▶ EXERCISE INSTRUCTIONS:
All that belongs in the answer is the lines from the one containing "Where should I click to: Select" to the end of the listing below, copied exactly, pictures excluded.

▶ EXCERPTED DATA:
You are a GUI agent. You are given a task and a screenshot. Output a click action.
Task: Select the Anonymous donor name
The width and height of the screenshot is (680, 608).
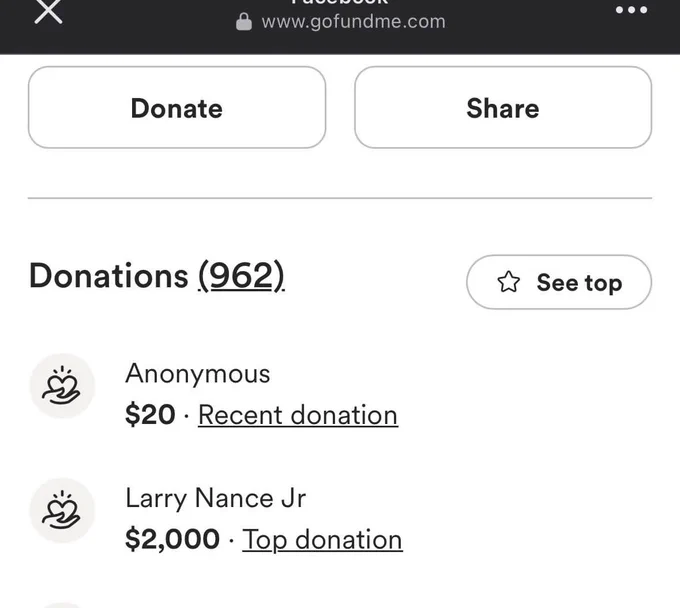pyautogui.click(x=198, y=373)
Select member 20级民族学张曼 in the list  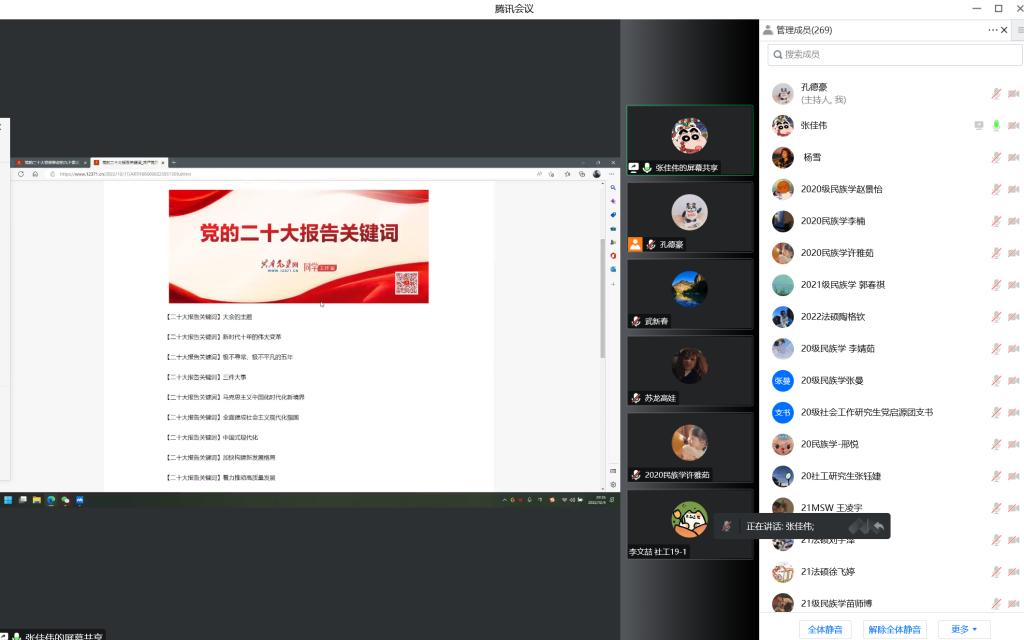point(831,381)
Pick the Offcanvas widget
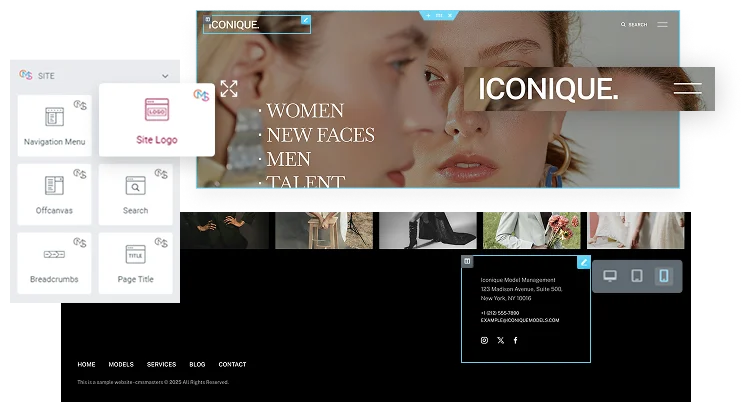The width and height of the screenshot is (745, 406). (54, 194)
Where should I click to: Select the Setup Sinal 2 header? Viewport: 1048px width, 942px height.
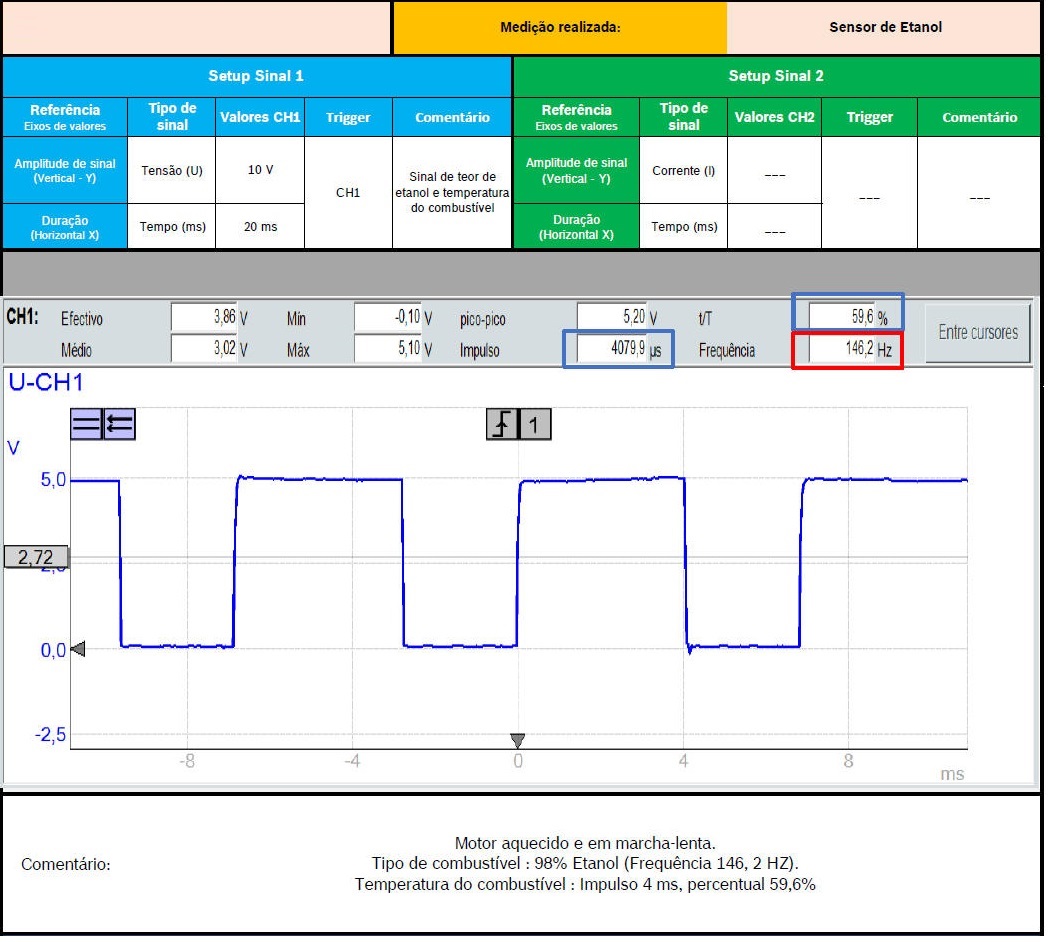(776, 76)
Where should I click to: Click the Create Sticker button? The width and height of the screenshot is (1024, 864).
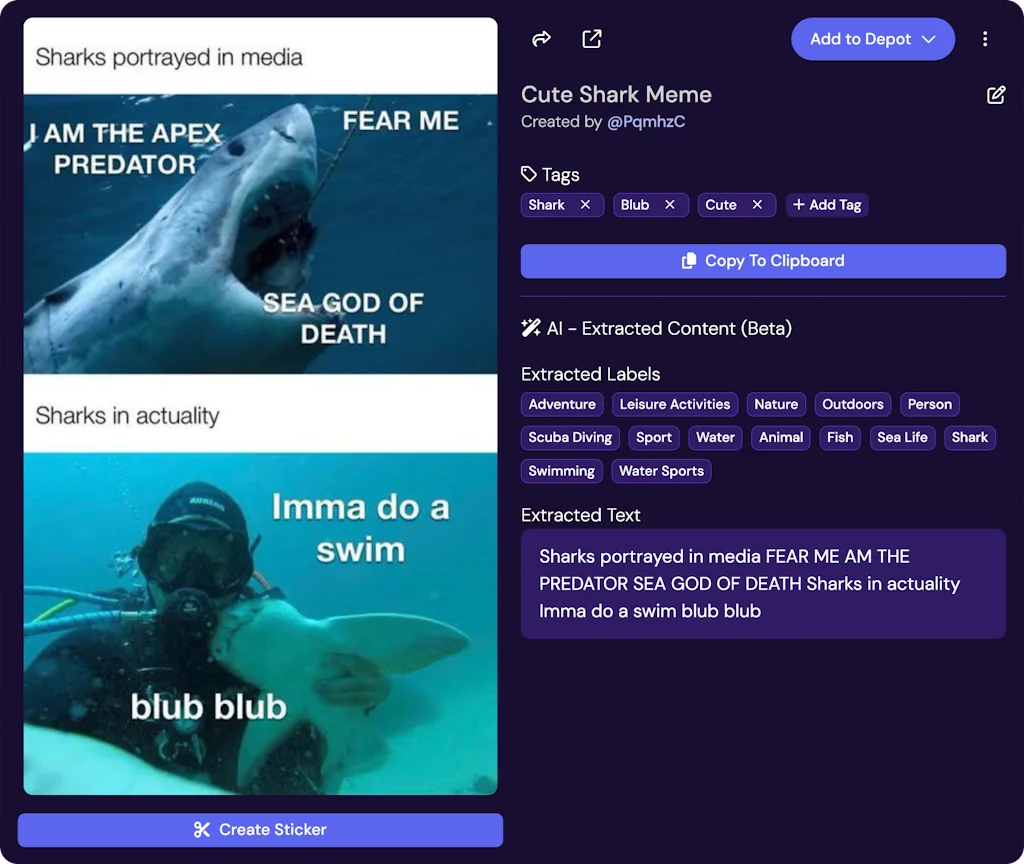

▶ OUTPUT BELOW:
Where should I click to: Select the Setup Sinal 2 header? Viewport: 1048px width, 942px height.
(776, 76)
Where should I click to: Click the Create Sticker button? The width and height of the screenshot is (1024, 864).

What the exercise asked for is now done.